Segment Open

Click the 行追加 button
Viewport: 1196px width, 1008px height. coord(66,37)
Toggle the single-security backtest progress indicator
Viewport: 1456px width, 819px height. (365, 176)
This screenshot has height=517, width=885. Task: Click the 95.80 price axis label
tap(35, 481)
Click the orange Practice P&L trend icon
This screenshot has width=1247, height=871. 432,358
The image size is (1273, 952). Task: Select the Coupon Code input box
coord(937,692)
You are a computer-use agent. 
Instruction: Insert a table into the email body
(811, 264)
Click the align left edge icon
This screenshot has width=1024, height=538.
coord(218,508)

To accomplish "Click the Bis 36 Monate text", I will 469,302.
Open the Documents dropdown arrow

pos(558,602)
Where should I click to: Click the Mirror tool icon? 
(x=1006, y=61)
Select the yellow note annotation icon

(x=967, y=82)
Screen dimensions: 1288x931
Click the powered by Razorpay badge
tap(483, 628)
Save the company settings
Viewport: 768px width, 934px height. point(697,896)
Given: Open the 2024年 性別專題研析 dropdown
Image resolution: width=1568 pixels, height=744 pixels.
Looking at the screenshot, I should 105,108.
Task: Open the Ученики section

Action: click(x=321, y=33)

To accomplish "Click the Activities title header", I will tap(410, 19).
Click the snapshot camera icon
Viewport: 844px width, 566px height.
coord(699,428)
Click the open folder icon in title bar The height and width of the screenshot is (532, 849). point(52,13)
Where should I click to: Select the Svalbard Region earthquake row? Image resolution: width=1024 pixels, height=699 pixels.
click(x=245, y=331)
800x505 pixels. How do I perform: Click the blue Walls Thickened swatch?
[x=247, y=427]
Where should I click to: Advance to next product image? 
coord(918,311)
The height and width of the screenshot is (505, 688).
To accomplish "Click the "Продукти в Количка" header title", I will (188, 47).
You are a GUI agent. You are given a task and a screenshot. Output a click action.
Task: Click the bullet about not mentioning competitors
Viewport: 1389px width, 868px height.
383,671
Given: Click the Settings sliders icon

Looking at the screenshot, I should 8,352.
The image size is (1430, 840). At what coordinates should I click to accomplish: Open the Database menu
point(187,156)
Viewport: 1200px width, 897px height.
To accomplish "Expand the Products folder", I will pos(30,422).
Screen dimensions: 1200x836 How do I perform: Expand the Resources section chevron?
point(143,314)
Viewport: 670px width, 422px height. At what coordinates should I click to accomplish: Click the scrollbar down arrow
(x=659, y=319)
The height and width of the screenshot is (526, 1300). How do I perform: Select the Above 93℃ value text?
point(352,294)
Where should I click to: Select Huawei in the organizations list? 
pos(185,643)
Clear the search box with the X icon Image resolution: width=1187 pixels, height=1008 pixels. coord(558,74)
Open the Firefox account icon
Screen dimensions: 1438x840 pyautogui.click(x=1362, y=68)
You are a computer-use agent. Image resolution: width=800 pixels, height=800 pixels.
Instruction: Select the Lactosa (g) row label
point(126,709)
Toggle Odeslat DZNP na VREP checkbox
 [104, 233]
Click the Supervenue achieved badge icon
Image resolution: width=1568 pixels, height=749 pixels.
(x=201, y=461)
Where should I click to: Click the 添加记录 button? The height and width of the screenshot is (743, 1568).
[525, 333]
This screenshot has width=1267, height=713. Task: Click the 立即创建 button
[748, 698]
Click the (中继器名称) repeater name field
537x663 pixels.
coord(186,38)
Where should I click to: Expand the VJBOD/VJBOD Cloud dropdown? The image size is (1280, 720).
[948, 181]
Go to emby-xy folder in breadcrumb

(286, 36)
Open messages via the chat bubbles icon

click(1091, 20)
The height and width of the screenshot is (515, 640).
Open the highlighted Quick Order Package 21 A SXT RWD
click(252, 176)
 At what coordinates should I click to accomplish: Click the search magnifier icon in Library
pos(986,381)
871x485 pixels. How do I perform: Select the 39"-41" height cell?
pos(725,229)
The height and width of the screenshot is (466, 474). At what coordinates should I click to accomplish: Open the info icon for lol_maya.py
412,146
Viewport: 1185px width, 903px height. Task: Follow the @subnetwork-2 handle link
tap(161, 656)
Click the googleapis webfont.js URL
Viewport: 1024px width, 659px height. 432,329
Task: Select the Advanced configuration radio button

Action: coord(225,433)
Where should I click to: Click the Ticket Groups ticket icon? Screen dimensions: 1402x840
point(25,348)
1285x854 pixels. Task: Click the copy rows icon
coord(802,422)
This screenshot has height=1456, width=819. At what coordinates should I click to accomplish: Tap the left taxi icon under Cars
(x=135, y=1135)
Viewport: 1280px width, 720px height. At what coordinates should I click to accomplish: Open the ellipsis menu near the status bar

Segment Closed

--- Your goal ---
Whenever a line of the data includes the word "agent", show that line in full.

--- Written answer ---
You are a computer-use agent. 
You are a GUI agent. You are given a task and a screenshot. Output a click action.
You are a computer-use agent. Image resolution: width=800 pixels, height=800 pixels.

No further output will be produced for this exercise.